- How to complete this task: Only one portion of the data is to be written out: from the line bearing "Task: View the KATO 東京メトロ 16000系 train image" through the line bearing "Click the propertyIsEnumerable property name". Write it exactly as it appears.

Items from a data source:
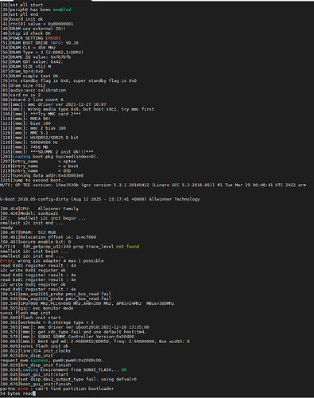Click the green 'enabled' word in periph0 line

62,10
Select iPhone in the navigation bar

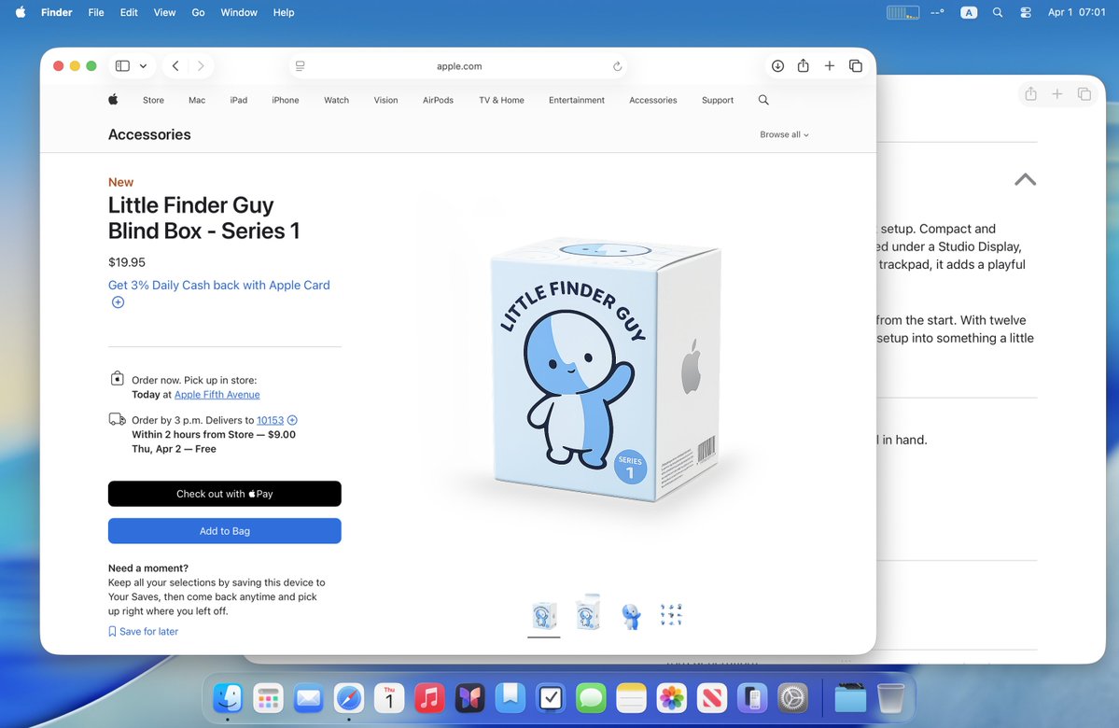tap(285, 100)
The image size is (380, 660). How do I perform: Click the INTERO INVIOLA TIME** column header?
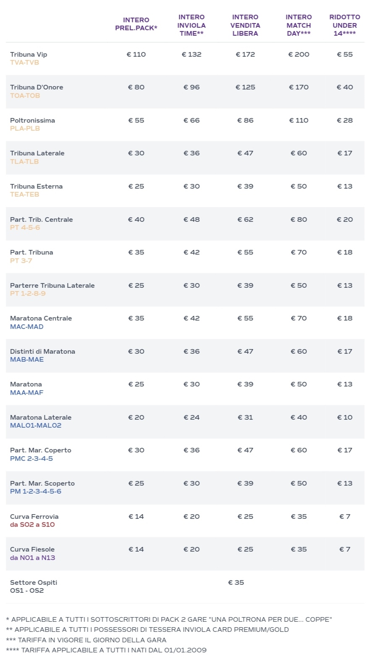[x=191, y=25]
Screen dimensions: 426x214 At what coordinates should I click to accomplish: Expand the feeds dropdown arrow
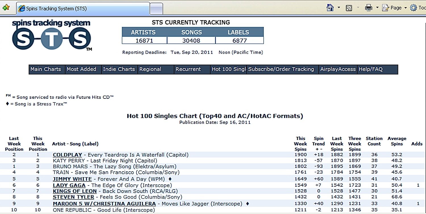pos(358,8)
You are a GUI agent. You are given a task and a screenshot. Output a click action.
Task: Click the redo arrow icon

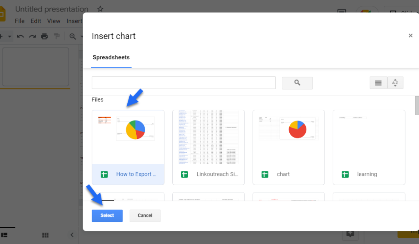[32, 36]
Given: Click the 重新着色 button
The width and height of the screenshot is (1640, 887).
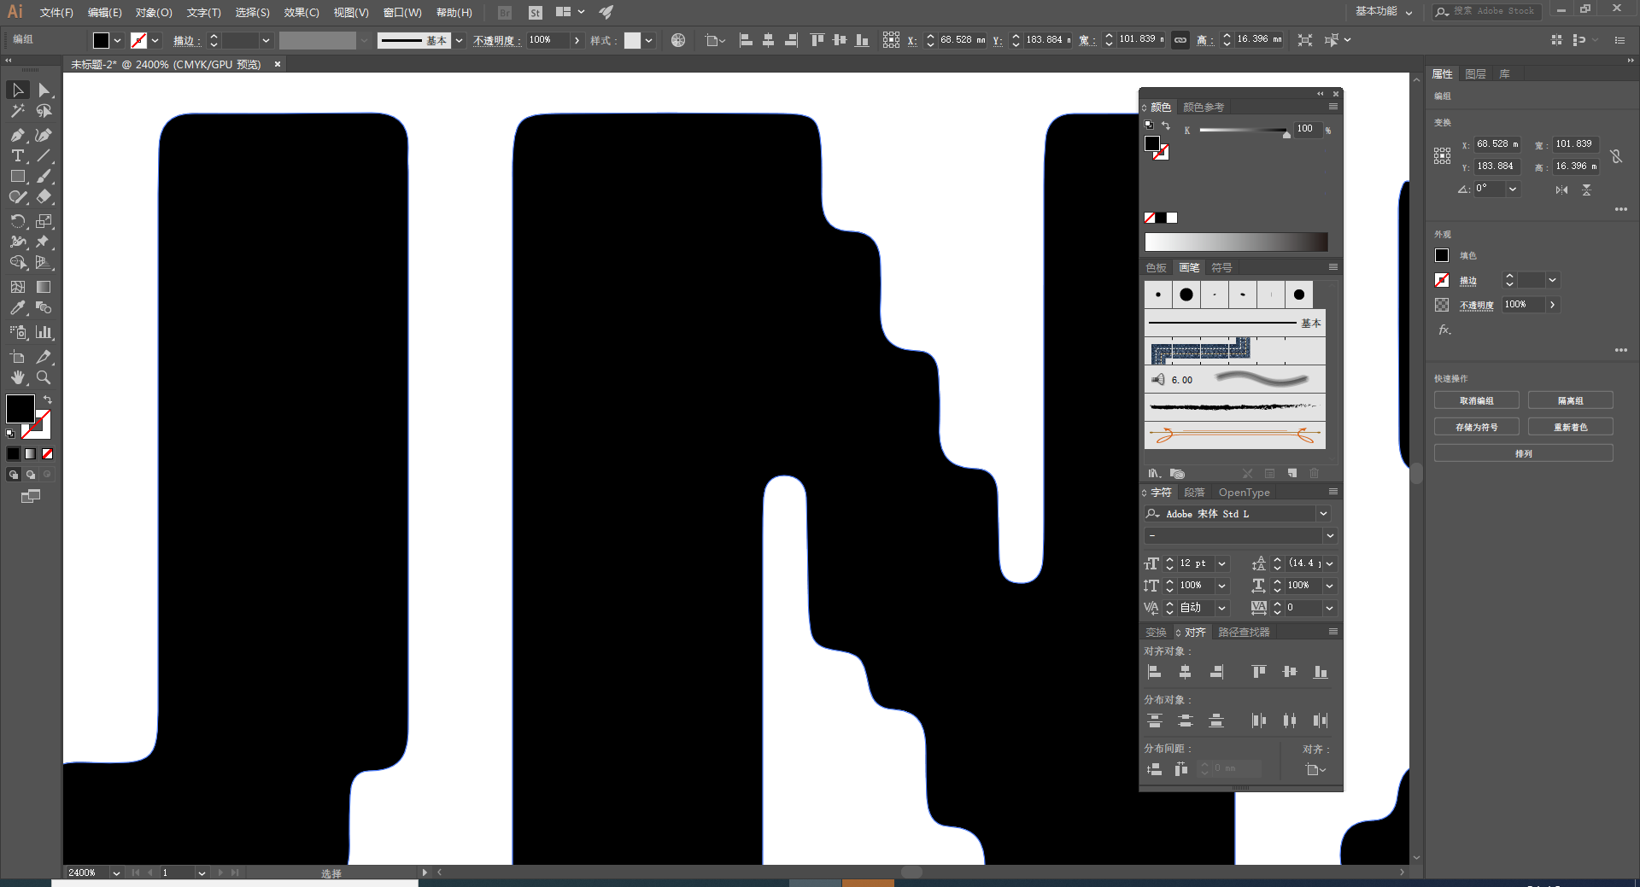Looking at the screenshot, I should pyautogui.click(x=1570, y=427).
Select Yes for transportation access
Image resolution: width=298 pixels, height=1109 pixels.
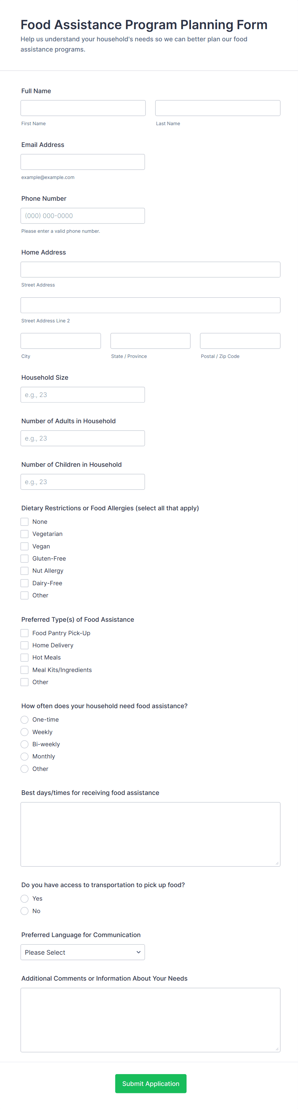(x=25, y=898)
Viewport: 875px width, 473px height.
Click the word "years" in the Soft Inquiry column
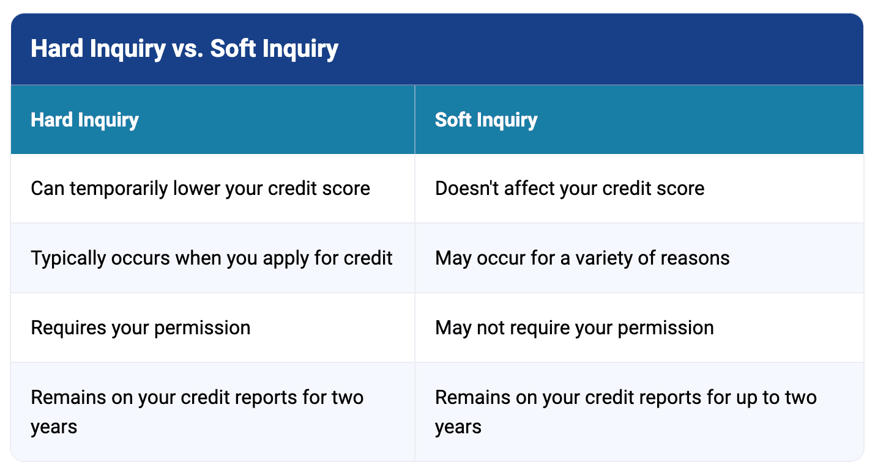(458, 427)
---
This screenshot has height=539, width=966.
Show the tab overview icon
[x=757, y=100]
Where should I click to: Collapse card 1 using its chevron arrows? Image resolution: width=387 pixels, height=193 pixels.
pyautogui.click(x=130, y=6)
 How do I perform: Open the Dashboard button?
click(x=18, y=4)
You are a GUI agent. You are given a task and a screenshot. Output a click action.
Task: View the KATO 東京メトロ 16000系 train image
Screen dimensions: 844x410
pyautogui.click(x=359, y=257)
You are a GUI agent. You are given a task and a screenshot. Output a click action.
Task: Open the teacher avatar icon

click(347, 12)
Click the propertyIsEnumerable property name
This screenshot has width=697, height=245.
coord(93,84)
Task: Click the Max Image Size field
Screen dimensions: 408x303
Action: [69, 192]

- Solution for this problem:
Task: View the KATO 東京メトロ 16000系 train image
Screen dimensions: 844x410
pyautogui.click(x=359, y=257)
You are a GUI agent. You are given a task and a screenshot. Output a click action.
Task: Open the teacher avatar icon

click(347, 12)
Click the propertyIsEnumerable property name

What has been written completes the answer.